L'opposition congolaise a réussi son premier test devant le rouleau compresseur du pouvoir. Personne ne croyait cette opposition capable de paralyser les activités dans presque l'ensemble de la capitale par un simple appel à la ville morte. Évidemment, le mot d'ordre du regroupement « C64 » pour la journée du mercredi 3 juin a été suivi par la population. Les activités scolaires, estudiantines, commerciales, l'administration publique ainsi que les transports en commun ont été totalement paralysés ce mercredi à Kinshasa, à l’appel de cette journée décrétée par les opposants au projet de changement de la Constitution.
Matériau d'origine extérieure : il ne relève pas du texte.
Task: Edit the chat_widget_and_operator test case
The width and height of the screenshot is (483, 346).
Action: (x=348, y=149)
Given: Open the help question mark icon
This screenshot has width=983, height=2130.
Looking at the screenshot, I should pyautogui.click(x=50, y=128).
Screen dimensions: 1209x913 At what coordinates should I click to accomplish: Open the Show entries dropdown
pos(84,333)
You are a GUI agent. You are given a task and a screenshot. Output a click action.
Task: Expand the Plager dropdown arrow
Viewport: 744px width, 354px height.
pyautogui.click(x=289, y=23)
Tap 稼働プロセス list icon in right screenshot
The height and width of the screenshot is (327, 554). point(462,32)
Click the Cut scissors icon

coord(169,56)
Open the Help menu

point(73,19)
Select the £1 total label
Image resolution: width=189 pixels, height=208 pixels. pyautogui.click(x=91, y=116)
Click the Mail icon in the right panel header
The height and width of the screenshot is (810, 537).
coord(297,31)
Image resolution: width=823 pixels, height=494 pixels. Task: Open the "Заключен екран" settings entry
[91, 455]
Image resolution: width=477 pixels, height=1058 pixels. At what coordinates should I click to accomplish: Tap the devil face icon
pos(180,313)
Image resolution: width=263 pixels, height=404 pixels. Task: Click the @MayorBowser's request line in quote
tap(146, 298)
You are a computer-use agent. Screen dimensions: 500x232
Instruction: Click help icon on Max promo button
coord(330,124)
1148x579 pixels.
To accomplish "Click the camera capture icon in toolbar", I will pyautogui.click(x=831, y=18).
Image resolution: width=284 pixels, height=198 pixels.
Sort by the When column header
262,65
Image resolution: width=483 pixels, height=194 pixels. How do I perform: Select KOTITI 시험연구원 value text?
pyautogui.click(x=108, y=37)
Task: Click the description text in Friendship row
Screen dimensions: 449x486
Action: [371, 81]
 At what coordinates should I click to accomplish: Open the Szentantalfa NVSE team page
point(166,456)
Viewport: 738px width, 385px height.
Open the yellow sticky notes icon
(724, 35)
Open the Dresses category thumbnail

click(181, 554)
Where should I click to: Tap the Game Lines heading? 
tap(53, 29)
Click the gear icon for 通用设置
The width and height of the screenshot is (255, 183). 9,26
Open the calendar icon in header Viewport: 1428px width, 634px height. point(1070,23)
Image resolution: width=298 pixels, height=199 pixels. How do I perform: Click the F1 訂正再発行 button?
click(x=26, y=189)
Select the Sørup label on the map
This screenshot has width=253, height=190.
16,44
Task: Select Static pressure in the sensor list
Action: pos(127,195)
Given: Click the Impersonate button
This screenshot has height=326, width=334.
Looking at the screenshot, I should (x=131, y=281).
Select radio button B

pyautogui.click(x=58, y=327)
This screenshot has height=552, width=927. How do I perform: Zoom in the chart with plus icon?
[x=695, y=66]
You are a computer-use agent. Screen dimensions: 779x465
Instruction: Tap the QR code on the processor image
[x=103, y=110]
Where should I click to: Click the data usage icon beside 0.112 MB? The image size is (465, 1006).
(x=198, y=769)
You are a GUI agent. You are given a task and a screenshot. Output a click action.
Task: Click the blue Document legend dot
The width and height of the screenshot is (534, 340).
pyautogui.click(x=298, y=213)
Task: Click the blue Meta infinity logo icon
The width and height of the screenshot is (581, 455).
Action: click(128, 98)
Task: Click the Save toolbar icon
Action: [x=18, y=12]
Bref, la capitale congolaise a ressemblé à une ville-fantôme. On ne pouvait imaginer que l'appel lancé serait autant suivi par la population contre l'hypothèse du pouvoir de modifier la Loi fondamentale afin de permettre à l'actuel Chef de l'État, qui effectue son deuxième et dernier mandat constitutionnel, de briguer un nouveau mandat présidentiel.
Le Gouvernement Suminwa sur la sellette
Sur les plans politique et social, le Gouvernement de Judith Suminwa Tuluka est pointé comme responsable de l'adhésion populaire à l'appel de l'opposition. Une grande partie de la population ne se retrouve pas dans la politique sociale actuelle, où les questions d'emploi, d'électricité, d'eau, de transports collectifs et de sécurité urbaine peinent à trouver des réponses concrètes en dehors des promesses.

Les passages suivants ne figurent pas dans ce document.